Task prompt:
Every line of the entries with the word "Choose" in it should be shown.

[Data listing Boundary: Start]

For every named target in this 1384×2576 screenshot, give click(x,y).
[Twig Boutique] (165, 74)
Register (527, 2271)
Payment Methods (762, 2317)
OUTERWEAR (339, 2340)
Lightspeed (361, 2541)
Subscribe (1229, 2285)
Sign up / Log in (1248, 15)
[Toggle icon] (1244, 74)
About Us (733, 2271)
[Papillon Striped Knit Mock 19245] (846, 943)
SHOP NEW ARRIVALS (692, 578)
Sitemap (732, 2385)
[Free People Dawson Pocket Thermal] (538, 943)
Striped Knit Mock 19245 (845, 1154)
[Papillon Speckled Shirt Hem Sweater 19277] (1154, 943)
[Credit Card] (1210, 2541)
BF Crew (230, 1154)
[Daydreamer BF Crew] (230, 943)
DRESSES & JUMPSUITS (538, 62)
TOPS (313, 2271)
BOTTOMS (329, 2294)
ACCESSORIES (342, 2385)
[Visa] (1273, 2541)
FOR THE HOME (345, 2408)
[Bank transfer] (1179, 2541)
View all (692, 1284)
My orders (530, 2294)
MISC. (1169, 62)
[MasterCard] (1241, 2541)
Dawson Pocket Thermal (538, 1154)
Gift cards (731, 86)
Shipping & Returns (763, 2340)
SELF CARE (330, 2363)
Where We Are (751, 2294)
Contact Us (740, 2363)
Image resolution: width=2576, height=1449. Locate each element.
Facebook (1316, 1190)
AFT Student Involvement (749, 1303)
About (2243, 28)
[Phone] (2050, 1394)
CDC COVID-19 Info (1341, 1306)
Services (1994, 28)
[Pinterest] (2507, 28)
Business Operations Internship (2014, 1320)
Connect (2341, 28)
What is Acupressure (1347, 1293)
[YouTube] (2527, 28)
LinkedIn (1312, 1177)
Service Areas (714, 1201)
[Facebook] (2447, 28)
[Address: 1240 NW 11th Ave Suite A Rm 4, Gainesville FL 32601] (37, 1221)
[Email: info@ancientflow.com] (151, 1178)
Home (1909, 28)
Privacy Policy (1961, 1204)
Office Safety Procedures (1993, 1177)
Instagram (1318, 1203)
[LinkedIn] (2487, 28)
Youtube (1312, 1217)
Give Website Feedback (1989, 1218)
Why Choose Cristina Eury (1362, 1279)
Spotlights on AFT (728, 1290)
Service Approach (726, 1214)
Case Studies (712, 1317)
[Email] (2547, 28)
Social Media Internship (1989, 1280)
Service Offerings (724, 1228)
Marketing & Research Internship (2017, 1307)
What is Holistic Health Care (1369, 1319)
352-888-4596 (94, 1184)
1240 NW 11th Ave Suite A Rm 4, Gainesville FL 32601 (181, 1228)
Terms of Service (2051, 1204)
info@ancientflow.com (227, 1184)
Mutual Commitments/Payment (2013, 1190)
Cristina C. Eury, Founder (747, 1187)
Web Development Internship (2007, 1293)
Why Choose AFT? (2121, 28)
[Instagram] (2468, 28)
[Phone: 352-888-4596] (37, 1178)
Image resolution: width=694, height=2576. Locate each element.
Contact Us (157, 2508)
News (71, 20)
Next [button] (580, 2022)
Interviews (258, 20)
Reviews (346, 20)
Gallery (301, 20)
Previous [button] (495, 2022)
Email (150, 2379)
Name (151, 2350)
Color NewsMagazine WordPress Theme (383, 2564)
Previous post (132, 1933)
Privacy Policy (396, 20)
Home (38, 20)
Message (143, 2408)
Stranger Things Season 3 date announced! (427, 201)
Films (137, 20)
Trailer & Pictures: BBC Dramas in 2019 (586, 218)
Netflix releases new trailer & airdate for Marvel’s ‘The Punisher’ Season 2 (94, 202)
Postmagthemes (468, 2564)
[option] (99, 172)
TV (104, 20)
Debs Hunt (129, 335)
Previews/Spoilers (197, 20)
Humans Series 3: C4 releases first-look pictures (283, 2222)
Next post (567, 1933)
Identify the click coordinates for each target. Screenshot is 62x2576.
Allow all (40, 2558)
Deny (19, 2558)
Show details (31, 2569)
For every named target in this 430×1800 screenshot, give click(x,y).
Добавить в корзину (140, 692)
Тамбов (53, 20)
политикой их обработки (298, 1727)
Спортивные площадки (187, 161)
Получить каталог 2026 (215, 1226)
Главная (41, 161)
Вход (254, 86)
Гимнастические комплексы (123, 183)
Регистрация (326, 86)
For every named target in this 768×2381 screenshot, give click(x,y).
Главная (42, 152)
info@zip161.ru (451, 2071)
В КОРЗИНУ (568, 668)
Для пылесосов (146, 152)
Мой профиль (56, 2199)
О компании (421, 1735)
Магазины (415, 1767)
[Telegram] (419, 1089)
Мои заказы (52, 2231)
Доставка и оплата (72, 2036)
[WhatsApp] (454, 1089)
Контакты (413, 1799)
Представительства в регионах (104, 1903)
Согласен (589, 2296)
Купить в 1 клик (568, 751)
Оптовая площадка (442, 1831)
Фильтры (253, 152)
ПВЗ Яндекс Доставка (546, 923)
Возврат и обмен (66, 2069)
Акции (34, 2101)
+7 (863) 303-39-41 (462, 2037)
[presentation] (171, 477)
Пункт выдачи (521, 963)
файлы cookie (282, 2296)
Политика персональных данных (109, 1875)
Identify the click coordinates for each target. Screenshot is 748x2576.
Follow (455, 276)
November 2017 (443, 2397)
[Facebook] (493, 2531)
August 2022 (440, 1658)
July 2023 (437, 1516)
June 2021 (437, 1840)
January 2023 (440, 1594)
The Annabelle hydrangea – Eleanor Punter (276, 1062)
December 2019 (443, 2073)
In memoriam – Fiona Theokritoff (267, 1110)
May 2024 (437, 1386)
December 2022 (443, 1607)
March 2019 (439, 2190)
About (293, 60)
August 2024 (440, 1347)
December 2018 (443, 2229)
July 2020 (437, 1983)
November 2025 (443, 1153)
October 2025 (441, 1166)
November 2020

[Data listing Boundary: End]

Response to the task:
Why Choose Cristina Eury (1362, 1279)
Why Choose AFT? (2121, 28)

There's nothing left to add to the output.